- _PAGE TEXT_:
====
I have 3 grown children. The middle child is 28 yo and left home for the "big city" about 5 years ago. My husband and I have watched her go from a happy, funny, creative young woman to an increasingly depressed and always struggling young woman. We know she has abused drugs and alcohol, hangs at the bars all the time, her house is a filthy wreck. None of this behavior is acceptable to us. She wasn't raised like this.
However, we try to butt out and let her find her way. It seems like the only time we hear from her is when she is in yet another crisis and needs money. When she calls, I ask pointed questions about where her money goes. I feel there should be some level of accountability if she is consistently depending on us for support. There has been times when we didn't hear from her for weeks on end. At one point, we learned she has been diagnosed with lymphoma and had gone through treatment never telling us about it. (Was this a lie? Others in the family think so) I felt deeply hurt by this. We help all our kids when they need it. But I'm torn between being an enabler and being a helpful parent.
====
Saved entries
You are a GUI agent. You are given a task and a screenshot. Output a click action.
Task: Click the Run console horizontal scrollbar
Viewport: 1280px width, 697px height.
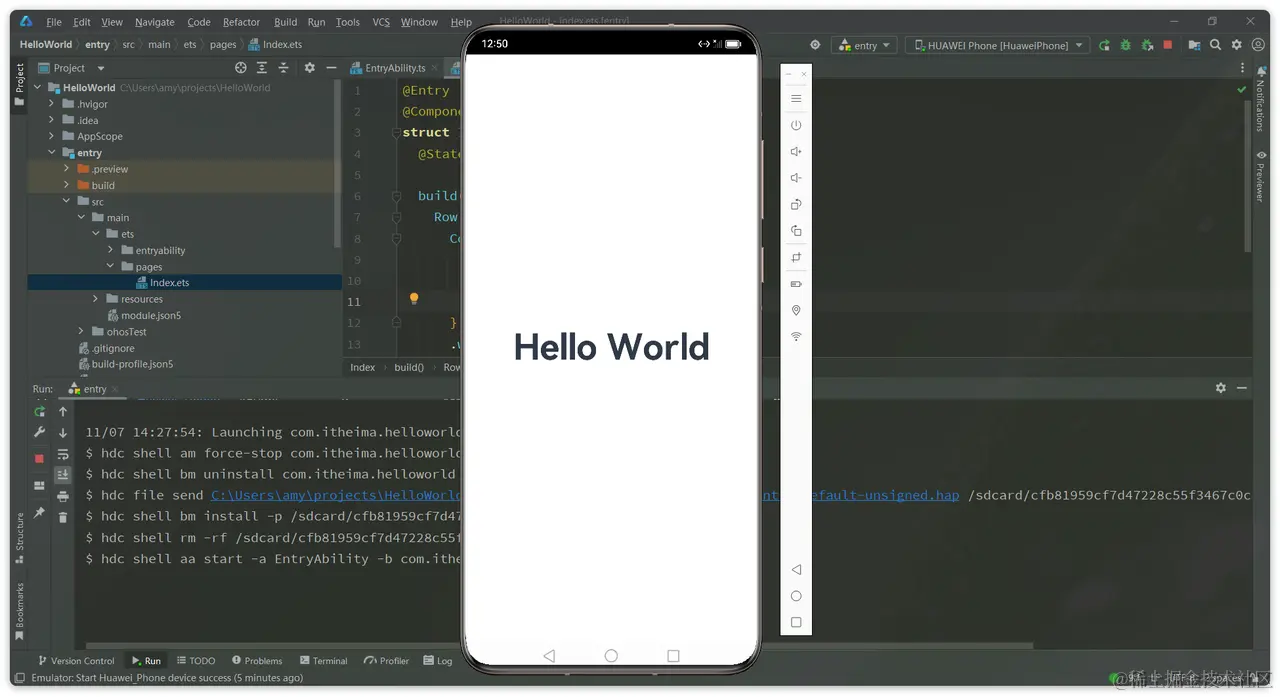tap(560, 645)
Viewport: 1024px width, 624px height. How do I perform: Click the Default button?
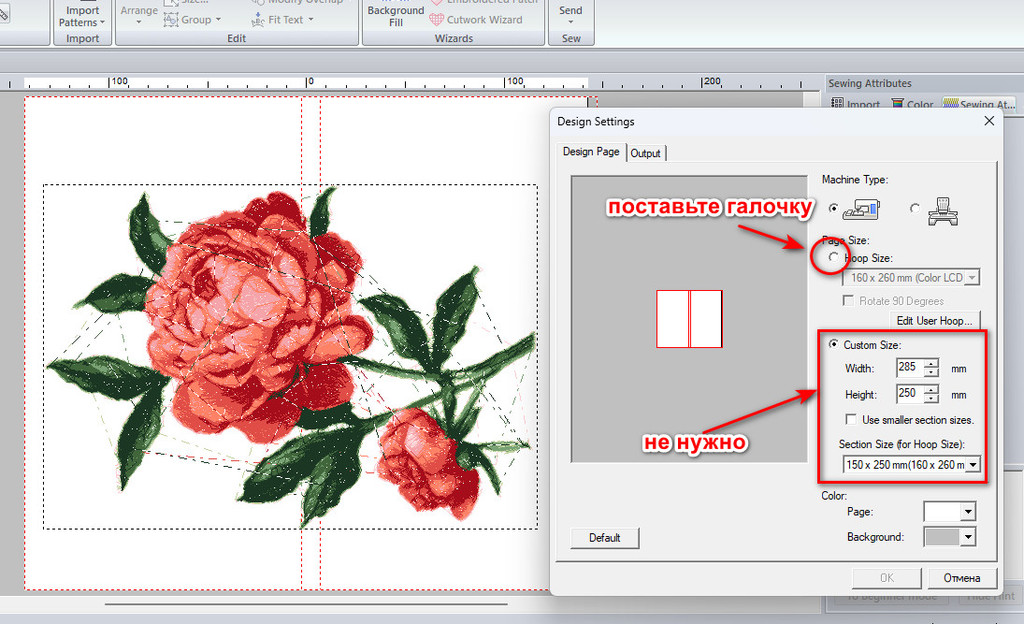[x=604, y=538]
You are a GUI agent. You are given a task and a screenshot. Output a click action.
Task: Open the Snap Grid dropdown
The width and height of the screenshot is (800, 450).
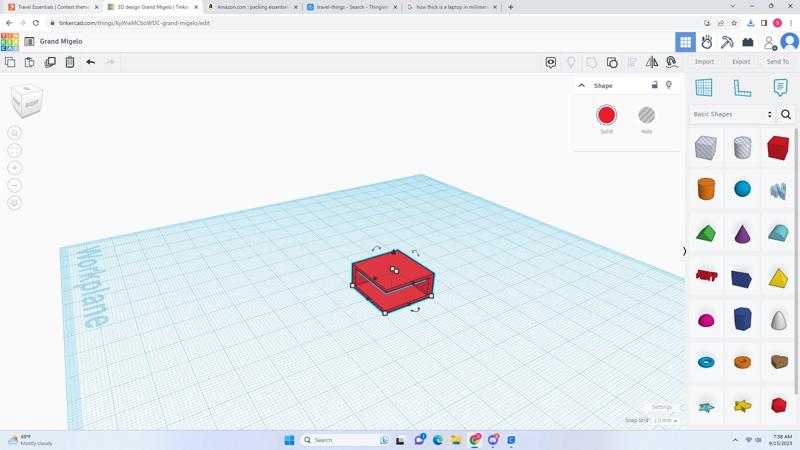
====
- _TASK INSTRUCTIONS_:
1) Rewrite the paragraph of the page text that begins "I have 3 grown children" in shorter form, keeping its main facts.
2) Print the page text from "I have 3 grown" to "raised like this.".

- _RESULTS OF THE EXERCISE_:
1) The writer has three grown children. The middle child, 28, left home for the "big city" about five years ago. Her parents have watched her change from a happy, funny, creative young woman into one who is increasingly depressed and always struggling. They know she has abused drugs and alcohol, is always at the bars, and keeps her house a filthy wreck. They find none of this acceptable and say she wasn't raised this way.

2)
I have 3 grown children. The middle child is 28 yo and left home for the "big city" about 5 years ago. My husband and I have watched her go from a happy, funny, creative young woman to an increasingly depressed and always struggling young woman. We know she has abused drugs and alcohol, hangs at the bars all the time, her house is a filthy wreck. None of this behavior is acceptable to us. She wasn't raised like this.